His father took a deep breath and blew it out. When he spoke, his voice was quiet.
“You didn't know them, Randall, not like I did. They were cruel people. Your grandparents were vindictive and spiteful. They tried to destroy my life. They hated me.”
“I loved them,” Randall said. He looked off at the stream of people. “I loved them very much.”
“You didn't know them,” the man said. “You only saw one side of them.”
“All right,” Randall said. “That's all I can do.”
“What?”
“You can come out now,” Randall said. “That's all I can do. I don't want to do this anymore. You can come out now.”
The blond man stood up.
“What is this, son? What are you saying?”
The blond man looked down the concourse and saw the men in blue suits jogging in his direction. He looked the other way and saw more men hurrying through the crowd.
From across the concourse, Hannah Keller stood up from the orange seat where she'd been sitting. The two cowboys tipped their hats at her as she walked briskly toward her son and the tall blond man he so closely resembled.
Who he resembled not at all.
“He's a natural,” Frank said.
They were sitting at the Silver Sands tiki bar watching Randall try to paddle the one-man kayak beyond the first line of surf. The waves kept crashing into him, pushing him back, spinning him around. But the boy wasn't giving up. He'd regain his balance, paddle backward for a while, get settled in the calm water, and then try again to crash through that first barrier of surf.
“He's holding his own,” Hannah said.
“You seem surprised.”
Hannah had a small sip of the Chardonnay. It was Saturday afternoon, a couple of weeks till Thanksgiving. Tourist season about to crank up again. Warm and clear, but not muggy anymore.
“Did you decide what to do, Frank?”
“You mean about Ackerman's offer, the big promotion?”
“That's right. Are you going back? Let bygones be bygones?”
“What do you think, Hannah?”
“I think you probably told him to go take a flying leap.”
“My words exactly.”
They watched Randall paddling the kayak, angling around for the right slant into the waves.

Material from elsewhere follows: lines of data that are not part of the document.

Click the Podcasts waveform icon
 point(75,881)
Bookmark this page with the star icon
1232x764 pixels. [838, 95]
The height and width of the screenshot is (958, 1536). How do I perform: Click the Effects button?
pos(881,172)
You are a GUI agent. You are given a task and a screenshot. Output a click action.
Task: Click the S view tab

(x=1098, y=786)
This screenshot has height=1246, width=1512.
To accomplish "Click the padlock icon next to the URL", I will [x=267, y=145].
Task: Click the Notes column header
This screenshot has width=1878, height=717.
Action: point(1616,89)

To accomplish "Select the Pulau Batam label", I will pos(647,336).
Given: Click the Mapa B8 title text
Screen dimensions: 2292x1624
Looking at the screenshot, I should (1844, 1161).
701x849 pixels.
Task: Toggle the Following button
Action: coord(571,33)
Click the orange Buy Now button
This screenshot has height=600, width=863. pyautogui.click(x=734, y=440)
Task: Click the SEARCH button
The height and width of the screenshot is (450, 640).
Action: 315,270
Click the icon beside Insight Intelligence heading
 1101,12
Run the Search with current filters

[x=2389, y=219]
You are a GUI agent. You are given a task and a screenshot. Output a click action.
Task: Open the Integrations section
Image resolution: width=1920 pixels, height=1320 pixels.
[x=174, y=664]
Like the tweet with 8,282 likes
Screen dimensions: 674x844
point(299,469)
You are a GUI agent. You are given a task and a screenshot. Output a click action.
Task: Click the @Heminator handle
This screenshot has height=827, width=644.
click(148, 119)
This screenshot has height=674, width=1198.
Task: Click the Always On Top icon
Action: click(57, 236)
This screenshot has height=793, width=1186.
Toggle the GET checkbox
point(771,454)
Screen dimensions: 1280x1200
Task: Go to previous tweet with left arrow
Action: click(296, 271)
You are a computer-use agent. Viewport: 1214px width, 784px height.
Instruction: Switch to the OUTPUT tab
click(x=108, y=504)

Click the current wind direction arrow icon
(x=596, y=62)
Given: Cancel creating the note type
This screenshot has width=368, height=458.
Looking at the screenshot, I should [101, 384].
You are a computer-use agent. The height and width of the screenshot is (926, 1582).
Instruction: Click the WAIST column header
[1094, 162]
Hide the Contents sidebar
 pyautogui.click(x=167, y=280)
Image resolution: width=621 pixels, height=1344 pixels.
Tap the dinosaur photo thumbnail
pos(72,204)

Frank said, “Boys are pretty tenacious creatures. Something about hormones, I think. Give 'em the right task, the right motivation, they'll keep working at it till their muscles give out.”
She eyed him skeptically. He was shirtless. Just a pair of burgundy running shorts. He looked like he hadn't combed his hair in weeks.
“Looks to me like he's just trying to survive,” Hannah said. “Trying not to drown.”
“Well, I'd call that pretty good motivation, wouldn't you?”
Randall was hunkered low in the yellow kayak. He watched the waves coming, timing his start, then he lifted his paddle and worked it furiously through the water, driving the point of the kayak into the line of surf.
The wave that crested before him was the largest one Hannah had seen all afternoon. For a moment it appeared to be some kind of goddamn monster tsunami, a rogue wave rolling in out of the deep blue.
Hannah jumped down from her stool and sprinted out to the beach. But by the time she got to the water's edge, Randall had broken through the foaming line of turbulence and was floating out on a calm patch of sea. He set his paddle on the hull of the kayak and waved his hand above his head.
“I did it!” he yelled. “I made it.”
Hannah waved back.
Frank was beside her in the sand. He handed her the glass of wine.
“See,” he said. “Nothing to worry about.”
“Yeah, he made it, but can he make it back?”
“Making it back is the easy part.”
Frank sat down on a hump of sand and leaned back.
“Sit down, Hannah. Relax for a while. The kid's having fun.”
“Fun? You call this fun? He's risking his life out there.”
“Yeah,” Frank said. “Ain't it great?”